Burrowing Owl of The Big City Airport - Suburban Birding with Mel
Love The Birds You're With
There's an old tune from 60s hippie rocker Stephen Stills that sings "If you can't be with the one you love, love the one you're with." Half a century later, in the STD scare of the 21st century, it is unpopular to be an advocate of free love. Still, I believe that the message of this song points to higher principles than LSD-fueled orgies among flower children, and can be useful advice to everyone, from the lustful attendees of a fraternity bacchanalia to the celibate sisters of a heavily guarded convent.
Here's an example: Your self-effacing postman-author Mel Carriere, humble to the point of haughtiness, is also an avid avianophile bird-watcher, meaning he often has his eyes on the skies instead of the mail, which makes him stumble sometimes over his size 15 feet, scattering your letters everywhere. Alas, because Mel is desperately poor and works all the time, instead of peering through his binoculars at brilliantly plumed toucans and quetzals in tropical jungles, he has to make do dodging pigeon poop falling from street-light roosts as he makes his daily rounds.
But Mel does not despair. Taking the advice of good old Stephen Stills, instead of being with the birds he loves the birds he's with. He delights in doves, he fawns over finches, he high-fives phoebes, he swoons for swallows, he hails the hummingbird. Every avian attracts his attention, so that occasionally he catches a real rare bird, rising above the common feathered rabble in an unexpected, incongruous setting.

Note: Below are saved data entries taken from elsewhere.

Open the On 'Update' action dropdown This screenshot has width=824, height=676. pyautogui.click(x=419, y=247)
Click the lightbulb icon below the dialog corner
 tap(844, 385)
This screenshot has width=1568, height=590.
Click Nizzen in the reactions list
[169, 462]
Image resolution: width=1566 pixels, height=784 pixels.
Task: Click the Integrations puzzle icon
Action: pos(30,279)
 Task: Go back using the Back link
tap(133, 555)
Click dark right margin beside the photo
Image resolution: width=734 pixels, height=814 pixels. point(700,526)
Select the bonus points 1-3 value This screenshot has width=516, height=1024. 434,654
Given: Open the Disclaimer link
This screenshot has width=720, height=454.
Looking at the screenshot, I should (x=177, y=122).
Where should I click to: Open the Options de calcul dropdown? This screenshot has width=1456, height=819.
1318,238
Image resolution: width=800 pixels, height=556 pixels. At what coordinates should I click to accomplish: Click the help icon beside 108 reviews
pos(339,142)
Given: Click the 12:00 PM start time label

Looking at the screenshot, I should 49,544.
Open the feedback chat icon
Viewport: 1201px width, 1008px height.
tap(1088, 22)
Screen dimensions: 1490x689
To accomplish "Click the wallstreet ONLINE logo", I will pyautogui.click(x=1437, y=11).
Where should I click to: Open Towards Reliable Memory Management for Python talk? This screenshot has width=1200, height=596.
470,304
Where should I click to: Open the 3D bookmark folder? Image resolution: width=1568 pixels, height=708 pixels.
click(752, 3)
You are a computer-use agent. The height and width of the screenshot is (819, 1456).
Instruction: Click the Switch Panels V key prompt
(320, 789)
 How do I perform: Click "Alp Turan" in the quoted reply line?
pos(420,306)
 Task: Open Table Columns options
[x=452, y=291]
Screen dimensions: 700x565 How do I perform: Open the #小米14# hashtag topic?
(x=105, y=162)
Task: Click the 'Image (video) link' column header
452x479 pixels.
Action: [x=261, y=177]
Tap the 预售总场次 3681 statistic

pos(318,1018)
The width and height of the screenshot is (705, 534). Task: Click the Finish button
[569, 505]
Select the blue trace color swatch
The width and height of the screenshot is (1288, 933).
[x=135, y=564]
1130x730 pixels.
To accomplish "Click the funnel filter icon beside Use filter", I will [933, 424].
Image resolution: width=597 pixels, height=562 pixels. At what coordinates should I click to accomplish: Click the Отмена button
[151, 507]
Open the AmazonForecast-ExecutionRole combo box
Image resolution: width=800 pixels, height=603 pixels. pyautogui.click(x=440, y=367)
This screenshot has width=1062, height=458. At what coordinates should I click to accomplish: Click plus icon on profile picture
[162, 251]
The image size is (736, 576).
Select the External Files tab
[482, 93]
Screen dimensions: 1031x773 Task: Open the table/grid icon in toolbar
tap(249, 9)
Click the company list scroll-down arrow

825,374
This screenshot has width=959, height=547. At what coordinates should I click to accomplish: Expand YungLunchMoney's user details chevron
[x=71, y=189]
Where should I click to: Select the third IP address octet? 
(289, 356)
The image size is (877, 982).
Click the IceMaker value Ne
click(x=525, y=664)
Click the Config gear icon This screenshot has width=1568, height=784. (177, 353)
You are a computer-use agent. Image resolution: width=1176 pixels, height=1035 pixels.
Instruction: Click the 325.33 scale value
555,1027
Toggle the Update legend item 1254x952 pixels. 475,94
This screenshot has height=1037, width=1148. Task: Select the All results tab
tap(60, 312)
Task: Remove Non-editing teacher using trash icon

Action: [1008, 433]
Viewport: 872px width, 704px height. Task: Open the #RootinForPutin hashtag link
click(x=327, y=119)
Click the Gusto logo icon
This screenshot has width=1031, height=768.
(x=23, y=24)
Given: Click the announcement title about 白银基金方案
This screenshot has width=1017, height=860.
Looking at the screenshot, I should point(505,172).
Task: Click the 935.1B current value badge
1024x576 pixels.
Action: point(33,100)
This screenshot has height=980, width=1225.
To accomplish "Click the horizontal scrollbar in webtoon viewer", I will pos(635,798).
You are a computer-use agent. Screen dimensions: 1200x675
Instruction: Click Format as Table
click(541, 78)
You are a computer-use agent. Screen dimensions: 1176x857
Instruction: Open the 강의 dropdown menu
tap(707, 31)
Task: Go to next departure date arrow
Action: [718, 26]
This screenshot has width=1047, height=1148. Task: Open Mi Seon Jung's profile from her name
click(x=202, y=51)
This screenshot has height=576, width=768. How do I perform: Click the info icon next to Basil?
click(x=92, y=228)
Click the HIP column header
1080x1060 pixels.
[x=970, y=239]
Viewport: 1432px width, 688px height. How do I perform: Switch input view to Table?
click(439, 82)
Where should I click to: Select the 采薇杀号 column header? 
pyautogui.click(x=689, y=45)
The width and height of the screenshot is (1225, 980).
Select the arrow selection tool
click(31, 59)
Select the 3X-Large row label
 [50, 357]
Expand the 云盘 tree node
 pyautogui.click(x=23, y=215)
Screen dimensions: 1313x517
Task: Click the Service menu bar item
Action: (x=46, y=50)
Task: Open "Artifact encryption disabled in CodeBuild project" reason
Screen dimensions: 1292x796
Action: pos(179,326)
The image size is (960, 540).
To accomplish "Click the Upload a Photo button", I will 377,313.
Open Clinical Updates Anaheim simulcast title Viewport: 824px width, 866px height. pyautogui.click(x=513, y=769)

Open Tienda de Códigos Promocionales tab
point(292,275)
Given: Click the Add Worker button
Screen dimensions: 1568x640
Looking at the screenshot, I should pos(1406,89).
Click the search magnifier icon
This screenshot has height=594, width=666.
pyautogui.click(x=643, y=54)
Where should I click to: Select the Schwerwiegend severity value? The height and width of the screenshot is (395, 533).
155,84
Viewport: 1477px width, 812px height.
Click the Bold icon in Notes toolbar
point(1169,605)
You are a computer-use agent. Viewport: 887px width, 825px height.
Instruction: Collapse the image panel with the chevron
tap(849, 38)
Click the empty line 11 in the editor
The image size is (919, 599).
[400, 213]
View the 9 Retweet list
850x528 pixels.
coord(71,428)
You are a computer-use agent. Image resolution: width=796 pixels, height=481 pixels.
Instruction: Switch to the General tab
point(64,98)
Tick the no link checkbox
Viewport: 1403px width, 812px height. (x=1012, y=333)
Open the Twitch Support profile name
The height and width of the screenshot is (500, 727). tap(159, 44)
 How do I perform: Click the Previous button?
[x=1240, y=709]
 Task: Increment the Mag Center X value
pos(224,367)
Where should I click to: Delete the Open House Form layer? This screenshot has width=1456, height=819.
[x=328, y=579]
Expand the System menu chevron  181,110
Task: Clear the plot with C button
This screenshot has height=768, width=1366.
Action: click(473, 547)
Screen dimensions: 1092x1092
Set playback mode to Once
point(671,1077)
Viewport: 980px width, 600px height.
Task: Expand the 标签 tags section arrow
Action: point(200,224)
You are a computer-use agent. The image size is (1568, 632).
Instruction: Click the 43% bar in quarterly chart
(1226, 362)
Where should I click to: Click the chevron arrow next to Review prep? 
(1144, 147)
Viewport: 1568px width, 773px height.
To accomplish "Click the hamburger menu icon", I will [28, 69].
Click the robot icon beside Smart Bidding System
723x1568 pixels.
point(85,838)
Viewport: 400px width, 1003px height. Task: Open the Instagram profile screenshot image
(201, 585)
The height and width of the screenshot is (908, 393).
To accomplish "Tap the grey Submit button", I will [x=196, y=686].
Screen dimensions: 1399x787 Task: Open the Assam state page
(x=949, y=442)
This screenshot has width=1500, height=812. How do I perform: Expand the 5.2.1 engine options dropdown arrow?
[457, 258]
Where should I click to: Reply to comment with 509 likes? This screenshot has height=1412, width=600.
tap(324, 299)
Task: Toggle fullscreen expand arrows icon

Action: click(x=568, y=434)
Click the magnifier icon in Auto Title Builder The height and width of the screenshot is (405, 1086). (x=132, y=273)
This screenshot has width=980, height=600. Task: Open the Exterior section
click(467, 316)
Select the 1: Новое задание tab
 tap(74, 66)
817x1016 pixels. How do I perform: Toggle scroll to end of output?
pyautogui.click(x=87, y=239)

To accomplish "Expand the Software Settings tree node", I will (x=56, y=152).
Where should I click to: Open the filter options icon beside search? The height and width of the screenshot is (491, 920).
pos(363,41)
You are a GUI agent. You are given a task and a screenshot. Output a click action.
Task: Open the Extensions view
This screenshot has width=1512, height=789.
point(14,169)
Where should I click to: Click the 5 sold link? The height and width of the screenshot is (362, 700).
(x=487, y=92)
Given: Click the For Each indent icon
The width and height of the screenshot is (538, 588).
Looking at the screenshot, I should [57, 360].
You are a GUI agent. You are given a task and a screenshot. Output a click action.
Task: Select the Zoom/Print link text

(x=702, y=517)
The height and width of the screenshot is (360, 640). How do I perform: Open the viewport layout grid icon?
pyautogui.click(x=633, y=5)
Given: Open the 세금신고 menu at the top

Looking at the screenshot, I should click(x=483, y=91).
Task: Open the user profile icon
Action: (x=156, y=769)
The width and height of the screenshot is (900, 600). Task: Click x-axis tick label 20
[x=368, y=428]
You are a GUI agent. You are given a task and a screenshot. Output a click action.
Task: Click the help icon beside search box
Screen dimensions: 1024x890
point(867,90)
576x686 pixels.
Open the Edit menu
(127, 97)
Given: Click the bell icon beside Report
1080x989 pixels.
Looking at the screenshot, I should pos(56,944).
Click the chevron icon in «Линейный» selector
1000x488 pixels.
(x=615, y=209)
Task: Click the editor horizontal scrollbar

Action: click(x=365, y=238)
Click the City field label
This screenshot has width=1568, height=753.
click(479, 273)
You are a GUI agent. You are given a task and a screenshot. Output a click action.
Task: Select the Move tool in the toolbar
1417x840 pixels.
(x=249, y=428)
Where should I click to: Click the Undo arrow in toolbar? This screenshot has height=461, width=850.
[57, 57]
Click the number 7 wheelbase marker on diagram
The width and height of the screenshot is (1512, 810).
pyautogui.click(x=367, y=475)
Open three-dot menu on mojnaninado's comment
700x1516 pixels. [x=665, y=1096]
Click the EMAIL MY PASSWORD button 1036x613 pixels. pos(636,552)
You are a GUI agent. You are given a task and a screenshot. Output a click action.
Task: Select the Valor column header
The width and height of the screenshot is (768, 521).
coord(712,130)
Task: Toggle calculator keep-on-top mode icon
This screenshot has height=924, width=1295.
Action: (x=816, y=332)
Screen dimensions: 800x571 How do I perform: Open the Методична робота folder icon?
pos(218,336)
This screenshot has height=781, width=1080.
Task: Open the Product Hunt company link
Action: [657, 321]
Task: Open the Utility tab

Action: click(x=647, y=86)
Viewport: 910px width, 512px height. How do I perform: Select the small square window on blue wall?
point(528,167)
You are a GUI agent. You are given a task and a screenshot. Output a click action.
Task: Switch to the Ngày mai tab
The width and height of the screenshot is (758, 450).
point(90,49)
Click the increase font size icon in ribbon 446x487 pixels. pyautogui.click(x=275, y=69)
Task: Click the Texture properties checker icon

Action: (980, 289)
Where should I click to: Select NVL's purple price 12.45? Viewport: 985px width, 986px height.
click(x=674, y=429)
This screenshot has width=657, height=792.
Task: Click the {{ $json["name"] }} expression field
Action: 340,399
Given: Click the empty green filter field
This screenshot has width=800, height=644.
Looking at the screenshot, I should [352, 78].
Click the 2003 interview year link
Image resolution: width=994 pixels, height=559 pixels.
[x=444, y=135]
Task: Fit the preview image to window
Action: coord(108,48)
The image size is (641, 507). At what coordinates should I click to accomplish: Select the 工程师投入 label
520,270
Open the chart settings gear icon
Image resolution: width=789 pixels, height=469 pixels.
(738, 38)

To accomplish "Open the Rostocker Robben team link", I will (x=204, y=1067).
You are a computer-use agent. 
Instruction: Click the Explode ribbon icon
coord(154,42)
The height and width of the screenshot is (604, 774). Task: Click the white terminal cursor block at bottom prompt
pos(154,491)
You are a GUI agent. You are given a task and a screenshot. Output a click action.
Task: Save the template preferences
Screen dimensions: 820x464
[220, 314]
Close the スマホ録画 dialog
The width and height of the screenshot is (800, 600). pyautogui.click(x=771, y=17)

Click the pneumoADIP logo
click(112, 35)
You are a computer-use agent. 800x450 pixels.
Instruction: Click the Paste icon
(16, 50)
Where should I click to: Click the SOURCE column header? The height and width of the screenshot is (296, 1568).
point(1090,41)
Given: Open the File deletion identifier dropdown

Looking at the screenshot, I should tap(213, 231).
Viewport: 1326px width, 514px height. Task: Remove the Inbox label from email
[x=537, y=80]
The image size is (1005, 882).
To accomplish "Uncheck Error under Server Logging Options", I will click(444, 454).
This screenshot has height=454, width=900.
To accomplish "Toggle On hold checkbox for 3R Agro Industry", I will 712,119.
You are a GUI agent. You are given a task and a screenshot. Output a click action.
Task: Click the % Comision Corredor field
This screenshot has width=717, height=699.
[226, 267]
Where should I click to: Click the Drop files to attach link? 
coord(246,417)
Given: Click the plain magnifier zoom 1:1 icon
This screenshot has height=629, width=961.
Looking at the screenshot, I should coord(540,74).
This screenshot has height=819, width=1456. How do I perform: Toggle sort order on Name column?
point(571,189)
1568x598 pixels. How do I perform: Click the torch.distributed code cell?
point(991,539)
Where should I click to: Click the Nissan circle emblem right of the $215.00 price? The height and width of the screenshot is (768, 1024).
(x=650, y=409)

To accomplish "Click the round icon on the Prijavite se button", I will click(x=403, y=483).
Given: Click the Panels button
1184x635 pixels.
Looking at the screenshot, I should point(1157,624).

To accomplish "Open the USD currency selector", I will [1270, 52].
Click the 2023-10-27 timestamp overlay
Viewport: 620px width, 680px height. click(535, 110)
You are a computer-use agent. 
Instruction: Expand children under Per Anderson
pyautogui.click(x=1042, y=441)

As such, the following account teaches us that with careful scrutiny of the skies, trees, rooftops and lawns, suburban birding can be as rewarding as flocks of shorebirds in a saltmarsh or brightly plumed passerines singing above a shady riverside path. With this idea in mind, your author recounts those rarities he has stumbled across in unanticipated spots, in the hopes that you too will leave no birding niche neglected, no matter how unpromising it seems at first binocular glance. So here is the first of these unforeseen treats, the Burrowing Owl.
A Runway Rarity
One of my (Mel's) many hats is working part-time airport security, a job that occasionally stations me way out on the airfield, a place no one can hear me choking on jet fumes over the blast of aircraft engines.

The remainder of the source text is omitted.